**INSTRUCTIONS TO FOLLOW:** In the bug report below, why is the laptop almost unusable even though its OS runs from an NVMe disk that works fine?

**SOURCE PASSAGE:**
--- start ---

Bug 1731474

Summary: blk-mq regression, write cache delaying every read for rotating media until cache is empty?
Product: [Fedora] Fedora Reporter: Enrico Tagliavini <enrico.tagliavini>
Component: kernelAssignee: Kernel Maintainer List <kernel-maint>
Status: CLOSED UPSTREAM QA Contact: Fedora Extras Quality Assurance <extras-qa>
Severity: high Docs Contact:
Priority: unspecified    
Version: 30CC: airlied, bskeggs, germano.massullo, hdegoede, ichavero, itamar, jarodwilson, jeremy, jglisse, john.j5live, jonathan, josef, kernel-maint, labbott, linville, mchehab, mjg59, steved
Target Milestone: ---   
Target Release: ---   
Hardware: x86_64   
OS: Unspecified   
Whiteboard:
Fixed In Version: Doc Type: If docs needed, set a value
Doc Text:
Story Points: ---
Clone Of: Environment:
Last Closed: 2019-07-21 12:17:33 UTC Type: Bug
Regression: --- Mount Type: ---
Documentation: --- CRM:
Verified Versions: Category: ---
oVirt Team: --- RHEL 7.3 requirements from Atomic Host:
Cloudforms Team: --- Target Upstream Version:
Embargoed:
Attachments:
Description Flags
dmesg output none

Description Enrico Tagliavini 2019-07-19 13:38:31 UTC
1. Please describe the problem:
Since the introduction of blk-mq as the default queuing mechanism for SCSI devices the performance of the SATA HDD on my Dell Inspiring 17 7577 laptop dropped massively. dd reports a max write speed of 10 - 20 MB/s, fdatasync() on files frequently takes ~1 second (looking at strace of normal desktop apps, such as dolphin). OS is installed on an nvme disk and that works fine, but /home is on the HDD and makes the computer almost unusable. Desktop application might become unresponsive at times (in reality they are just writing very slow to the disk, they are working fine). Doing normal work is severely slowed down. Running video games is out of question.

--- end ---

[Stored data entries]
--- start ---

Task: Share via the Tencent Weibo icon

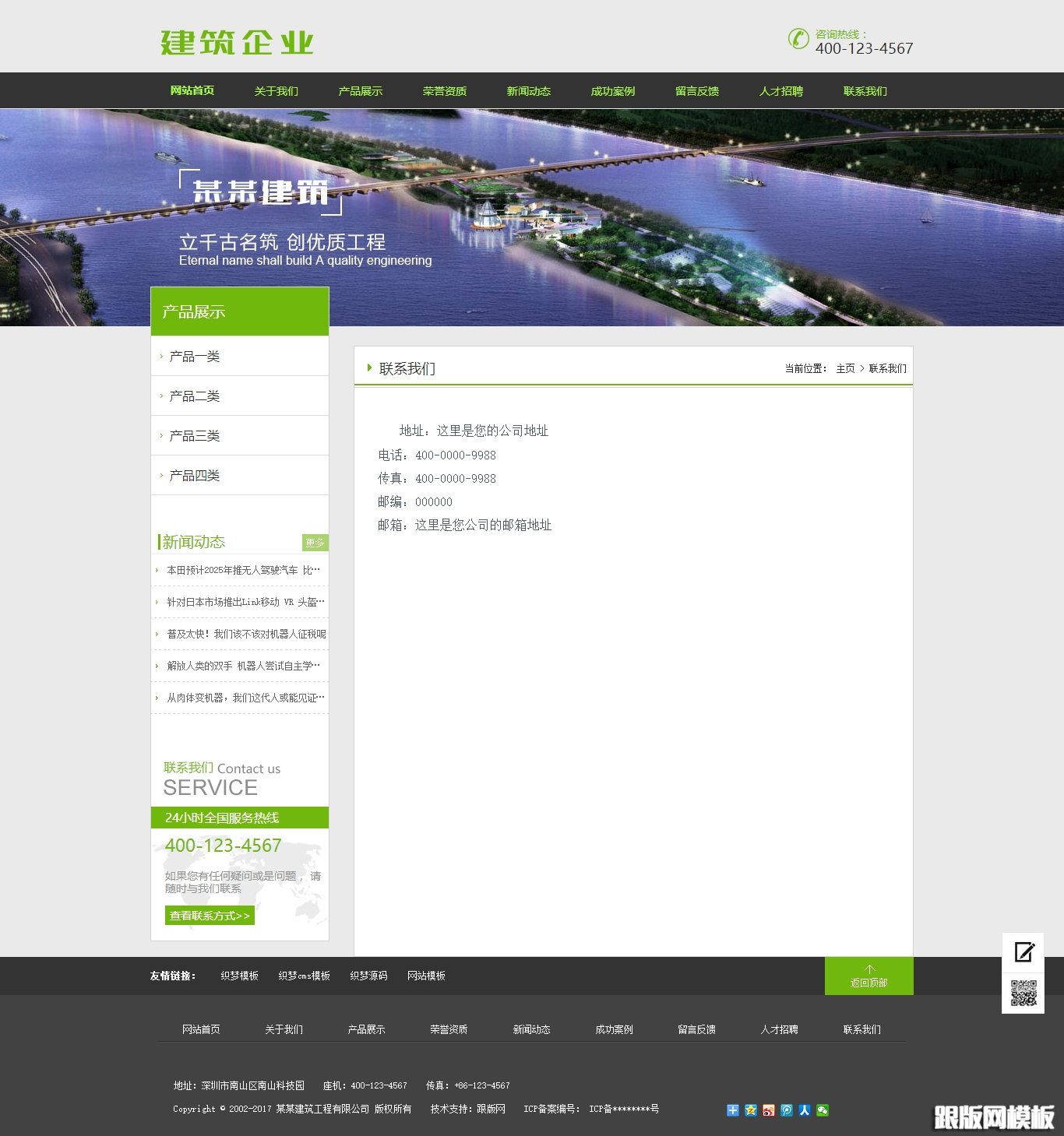Action: click(x=787, y=1110)
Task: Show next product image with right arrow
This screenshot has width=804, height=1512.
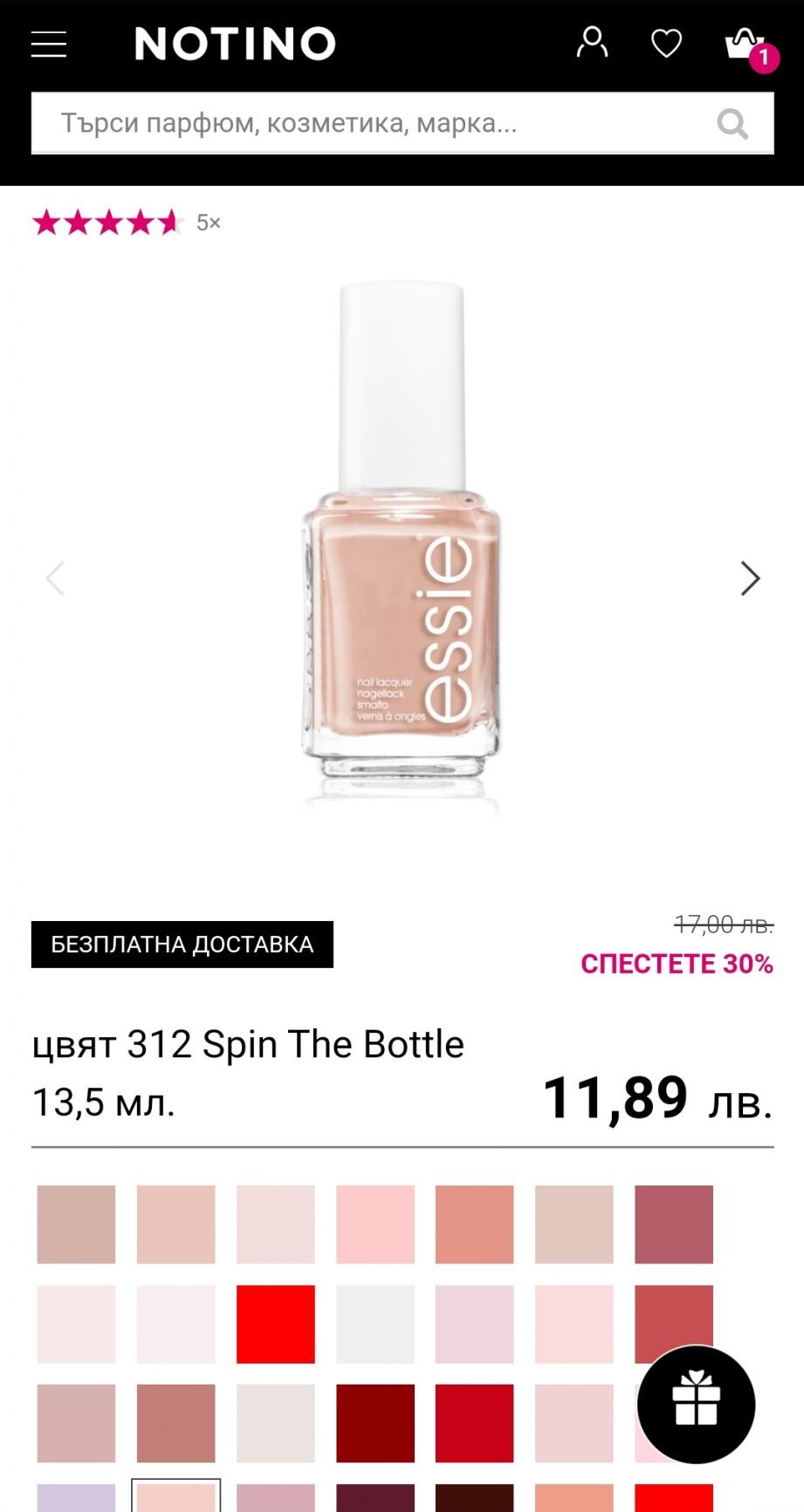Action: (750, 578)
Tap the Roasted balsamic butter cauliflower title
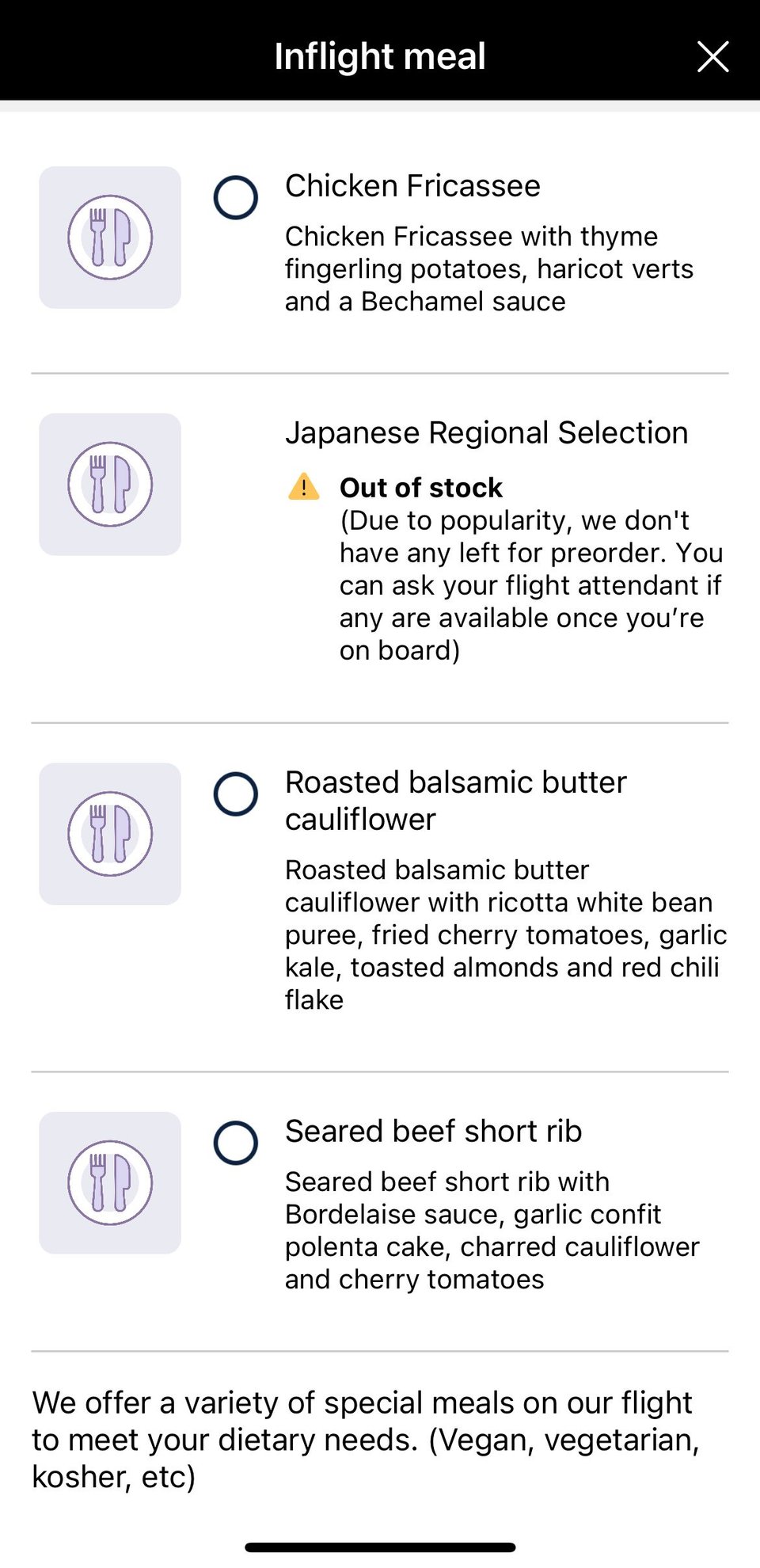The image size is (760, 1568). point(455,801)
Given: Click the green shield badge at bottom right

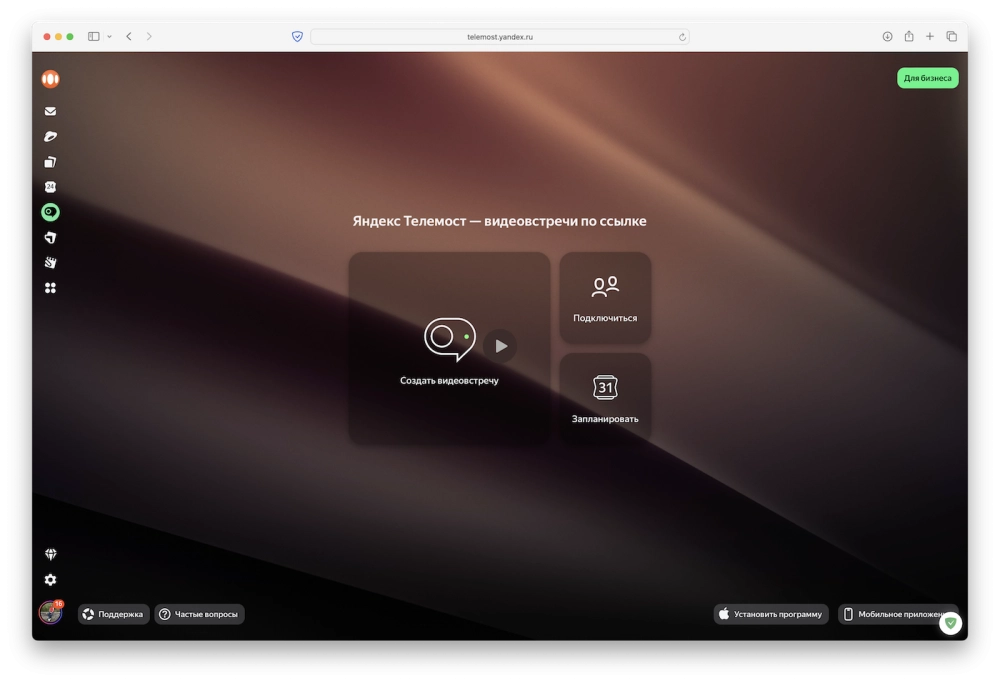Looking at the screenshot, I should 950,623.
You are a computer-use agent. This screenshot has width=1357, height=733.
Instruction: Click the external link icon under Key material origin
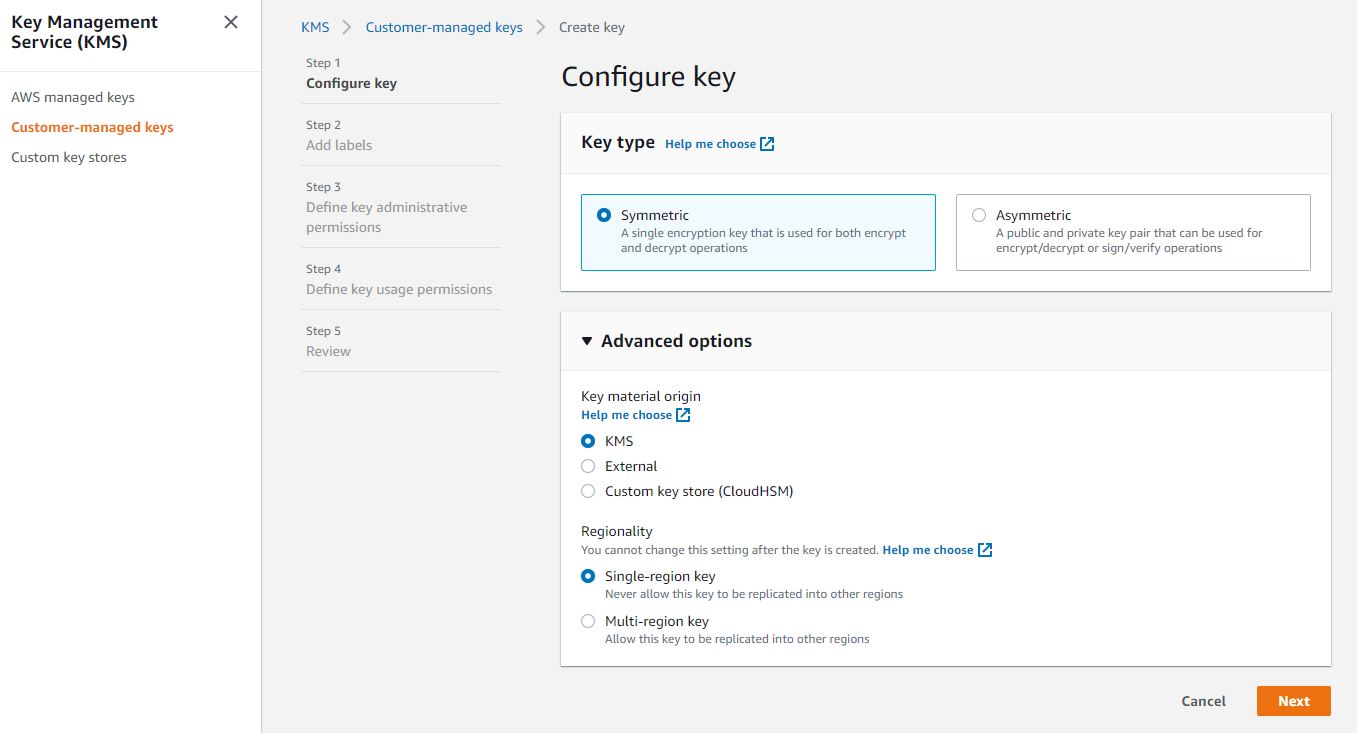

--- end ---

**TASK RESULT:** The /home directory is on the SATA HDD. That drive's performance dropped massively after blk-mq became the default queuing mechanism for SCSI devices, with write speeds of 10–20 MB/s and fdatasync() calls often taking about a second.